### Testo fornito

----

Un’inchiesta sull’Idrogeno: vera alternativa al petrolio?


àˆ come le sigarette: fanno male ma non riusciamo a farne a meno. L’alternativa al petrolio e agli altri combustibili fossili, però, esiste e si chiama idrogeno. Un’inchiesta sull’elemento che ci cambierà la vita.

Cominciano a chiamarla il ‘Bahrein Del Nord’. E’ un momento entusiasmante per l’Islanda, la patria dell’economia dell’idrogeno. Thorsteinn Sigfusson, professore di fisica presso l’Università Islandese di Reykjavik e presidente dell’Iceland New Energy, sostiene che entro vent’anni il suo paese potrebbe diventare il primo al mondo a utilizzare esclusivamente l’idrogeno senza ricorrere ai combustibili fossili. Per cominciare, l’idrogeno alimenterà la sua flotta di autobus, camion, automobili e motopescherecci, e più avanti fornirà elettricità e calore agli edifici durante tutti i lunghi inverni.

----

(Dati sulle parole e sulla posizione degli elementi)
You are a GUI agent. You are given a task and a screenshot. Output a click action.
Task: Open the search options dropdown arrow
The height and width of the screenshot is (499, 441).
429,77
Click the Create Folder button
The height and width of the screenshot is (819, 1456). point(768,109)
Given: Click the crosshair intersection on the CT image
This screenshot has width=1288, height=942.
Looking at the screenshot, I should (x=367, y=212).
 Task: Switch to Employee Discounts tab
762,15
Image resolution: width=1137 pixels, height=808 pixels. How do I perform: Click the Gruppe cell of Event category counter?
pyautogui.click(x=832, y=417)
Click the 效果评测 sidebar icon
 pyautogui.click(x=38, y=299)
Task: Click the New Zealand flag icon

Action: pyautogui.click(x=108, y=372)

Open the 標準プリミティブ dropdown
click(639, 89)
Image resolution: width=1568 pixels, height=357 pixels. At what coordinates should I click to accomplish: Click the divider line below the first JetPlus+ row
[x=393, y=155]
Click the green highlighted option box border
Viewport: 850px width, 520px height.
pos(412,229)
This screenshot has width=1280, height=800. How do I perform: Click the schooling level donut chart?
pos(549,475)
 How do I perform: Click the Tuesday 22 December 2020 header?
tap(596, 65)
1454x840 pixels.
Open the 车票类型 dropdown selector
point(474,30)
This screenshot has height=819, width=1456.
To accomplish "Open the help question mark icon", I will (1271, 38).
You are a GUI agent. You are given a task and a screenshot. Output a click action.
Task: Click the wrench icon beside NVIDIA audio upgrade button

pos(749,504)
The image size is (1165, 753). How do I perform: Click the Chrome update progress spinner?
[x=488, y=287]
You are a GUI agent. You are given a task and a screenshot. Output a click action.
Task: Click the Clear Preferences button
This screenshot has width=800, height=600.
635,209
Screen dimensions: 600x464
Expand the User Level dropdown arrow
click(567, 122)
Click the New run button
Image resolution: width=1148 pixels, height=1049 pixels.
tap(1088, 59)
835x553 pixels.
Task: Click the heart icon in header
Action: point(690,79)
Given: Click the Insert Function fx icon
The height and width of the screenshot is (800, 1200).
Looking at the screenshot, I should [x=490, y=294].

----

### Lavoro richiesto
1) Riproduci fedelmente il passo del testo sull'idrogeno che si apre con le parole contenenti "Un’inchiesta sull’Idrogeno: vera" e si chiude con "i lunghi inverni.".
2) Quali mezzi, secondo il testo sull'idrogeno, l'idrogeno alimenterà per cominciare in Islanda?
Per rispondere, basati unicamente sul testo sull'idrogeno.

### Risultati dell'esercizio
1)
Un’inchiesta sull’Idrogeno: vera alternativa al petrolio?


àˆ come le sigarette: fanno male ma non riusciamo a farne a meno. L’alternativa al petrolio e agli altri combustibili fossili, però, esiste e si chiama idrogeno. Un’inchiesta sull’elemento che ci cambierà la vita.

Cominciano a chiamarla il ‘Bahrein Del Nord’. E’ un momento entusiasmante per l’Islanda, la patria dell’economia dell’idrogeno. Thorsteinn Sigfusson, professore di fisica presso l’Università Islandese di Reykjavik e presidente dell’Iceland New Energy, sostiene che entro vent’anni il suo paese potrebbe diventare il primo al mondo a utilizzare esclusivamente l’idrogeno senza ricorrere ai combustibili fossili. Per cominciare, l’idrogeno alimenterà la sua flotta di autobus, camion, automobili e motopescherecci, e più avanti fornirà elettricità e calore agli edifici durante tutti i lunghi inverni.

2) Autobus, camion, automobili, motopescherecci